Résumé de la décision
La Cour de Cassation a partiellement cassé l'arrêt de la Cour d'Appel de Lyon du 8 octobre 1964, qui avait refusé d'ordonner l'insertion de la réponse de X... (Pierre) dans le journal "Le Courrier de Bourg-en-Bresse et des Pays de l'Ain". X... avait été diffamé par une publication du journal, et bien que la Cour d'Appel ait reconnu la culpabilité du directeur de publication pour refus d'insertion, elle a estimé que la publication de la réponse pourrait troubler l'esprit des anciens combattants et qu'il convenait d'éviter toute nouvelle polémique. La Cour de Cassation a jugé que ce refus constituait une fausse application de la loi sur la presse, car la réponse de X... n'était pas contraire aux lois, aux bonnes mœurs, ni à l'honneur du journaliste.
Arguments pertinents
1. Droit de réponse : La Cour de Cassation a affirmé que le droit de réponse, tel que prévu par l'article 13 de la loi du 29 juillet 1881, est "général et absolu". Cela signifie que la personne visée par une publication a le droit de déterminer l'utilité, la forme et la teneur de sa réponse. La Cour a souligné que l'insertion ne peut être refusée que si la réponse est contraire aux lois, aux bonnes mœurs, à l'intérêt légitime des tiers ou à l'honneur du journaliste.

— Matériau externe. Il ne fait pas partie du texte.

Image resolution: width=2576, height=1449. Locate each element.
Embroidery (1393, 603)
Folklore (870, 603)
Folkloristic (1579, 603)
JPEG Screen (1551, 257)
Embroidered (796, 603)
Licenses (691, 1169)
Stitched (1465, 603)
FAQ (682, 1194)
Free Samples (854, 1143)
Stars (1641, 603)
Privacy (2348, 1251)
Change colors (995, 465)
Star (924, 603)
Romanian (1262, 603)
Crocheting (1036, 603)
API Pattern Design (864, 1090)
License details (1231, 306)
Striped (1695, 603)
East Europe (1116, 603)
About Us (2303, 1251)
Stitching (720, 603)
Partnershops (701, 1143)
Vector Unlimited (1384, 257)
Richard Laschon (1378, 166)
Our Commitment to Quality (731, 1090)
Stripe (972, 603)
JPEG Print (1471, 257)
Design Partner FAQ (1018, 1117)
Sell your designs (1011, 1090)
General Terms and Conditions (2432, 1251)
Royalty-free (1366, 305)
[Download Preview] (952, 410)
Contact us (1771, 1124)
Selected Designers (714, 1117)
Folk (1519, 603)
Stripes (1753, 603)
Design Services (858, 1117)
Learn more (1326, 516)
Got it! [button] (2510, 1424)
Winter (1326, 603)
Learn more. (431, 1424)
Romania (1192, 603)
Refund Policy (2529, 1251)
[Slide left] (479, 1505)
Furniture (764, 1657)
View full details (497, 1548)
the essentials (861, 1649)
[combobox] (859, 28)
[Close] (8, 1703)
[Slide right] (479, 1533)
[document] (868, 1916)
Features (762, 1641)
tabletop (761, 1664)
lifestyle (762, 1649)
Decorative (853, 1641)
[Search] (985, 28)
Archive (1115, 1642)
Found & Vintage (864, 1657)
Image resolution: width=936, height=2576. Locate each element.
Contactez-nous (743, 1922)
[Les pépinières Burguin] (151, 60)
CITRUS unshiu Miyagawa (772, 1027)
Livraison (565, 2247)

> "Le droit de réponse est absolu, que la personne visée est juge de l'opportunité, de la forme et de la teneur de sa réponse."
2. Contrôle de la Cour de Cassation : La Cour de Cassation a rappelé qu'il lui appartient d'exercer un contrôle sur l'appréciation faite par les juges du fond concernant l'insertion de la réponse. En l'espèce, la Cour d'Appel a commis une erreur en refusant l'insertion de la réponse de X..., alors qu'elle avait reconnu la légitimité de cette réponse.
> "Il appartient à la Cour de Cassation d'exercer son contrôle sur l'appréciation qui est faite à cet égard par les juges du fond."
Interprétations et citations légales
1. Article 13 de la loi du 29 juillet 1881 : Cet article établit le droit de réponse en matière de presse. Il stipule que toute personne mise en cause dans un article a le droit de faire publier sa réponse, qui doit être insérée dans le même journal, sans que celle-ci puisse être refusée pour des motifs subjectifs.
> "L'insertion ne peut être refusée qu'à tant que la réponse est contraire aux lois, aux bonnes mœurs, à l'intérêt légitime des tiers ou à l'honneur du journaliste."
2. Article 7 de la loi du 20 avril 1810 : Bien que moins souvent cité dans cette décision, cet article traite des responsabilités des directeurs de publication et des conditions dans lesquelles ils peuvent être tenus responsables des contenus publiés.
> "Le directeur de la publication est responsable des écrits publiés, sauf à prouver qu'il n'a pas pu en avoir connaissance."
La décision de la Cour de Cassation souligne l'importance du droit de réponse en tant que garantie de la liberté d'expression et de la protection de l'honneur des individus face aux publications diffamatoires. En reconnaissant ce droit comme absolu, la Cour affirme que les considérations d'apaisement ou de prévention de la polémique ne peuvent justifier un refus d'insertion.